Micro-Virtualisierung als Sicherheitsballon: Bromium kommt in die DACH-Region

Mit Bromium entert ein Sicherheitsanbieter den deutschsprachigen Markt, der ein interessantes Konzept verfolgt: Seine Lösung wehrt Malware nicht ab, sondern verhindert, dass sie Schaden anrichten kann, indem alle Prozesse auf einem Rechner in Micro-VMs isoliert werden.

Jochen Koehler, Regional Director DACH bei Bromium
(Foto: Bromium)

Die ersten Monate des Jahres standen aus Sicherheitssicht ganz im Zeichen von Ransomware. Zahlreiche Vertreter dieser Malware-Gattung schafften es an Sicherheitsanwendungen vorbei in Unternehmen, Behörden und sogar Krankenhäuser und verschlüsselten dort Daten, um Lösegeld zu erpressen. Seinen Kunden könne das egal sein, sagte Jochen Koehler. Er ist Regional Director DACH beim Sicherheitsanbieter Bromium, der seit dem vergangenen November in Deutschland, Österreich und der Schweiz aktiv ist. Dessen »Bromium Endpoint Protection Suite« kapselt alle Prozesse auf einem Rechner in einer virtuellen Maschine – dort laufen sie vom Rest des Systems isoliert. Wird etwa ein Word-Dokument mit Schadcode geöffnet oder eine Webseite versucht, dem Anwender Malware unterzuschieben, so findet das alles nur in der jeweiligen Micro-VM statt. Sobald der Anwender das Programm oder das Browser-Tab schließt, sind auch alle Spuren des Schädlings auf dem Rechner beseitigt. Lediglich in der zentralen Verwaltung der Bromium-Clients finden sich noch Einträge zu den verdächtigen oder gefährlichen Aktivitäten, um die Security-Verantwortlichen im Unternehmen darüber zu informieren.

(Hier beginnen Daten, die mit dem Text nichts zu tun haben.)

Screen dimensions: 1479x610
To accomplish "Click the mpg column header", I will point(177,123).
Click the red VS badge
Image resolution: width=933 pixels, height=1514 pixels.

»Wir müssen die Schadfunktionen nicht erkennen, weil wir vor ihren Auswirkungen schützen«, beschreibt Koehler die Funktionsweise der Bromium-Lösung. Dem ständigen Wettlauf zwischen Cyberkriminellen und Sicherheitsanbietern steht er daher ziemlich gelassen gegenüber. Denn auch neue Tricks und Schadfunktionen von Malware finden nur innerhalb der Micro-VMs statt und verpuffen wirkungslos. Als alleinigen Schutz für Rechner will der Manager seine Lösung dennoch nicht verstanden wissen. Es handele sich um ein »komplementäres Produkt«, das vor dem schütze, was Virenscanner und andere Sicherheitstools nicht entdecken.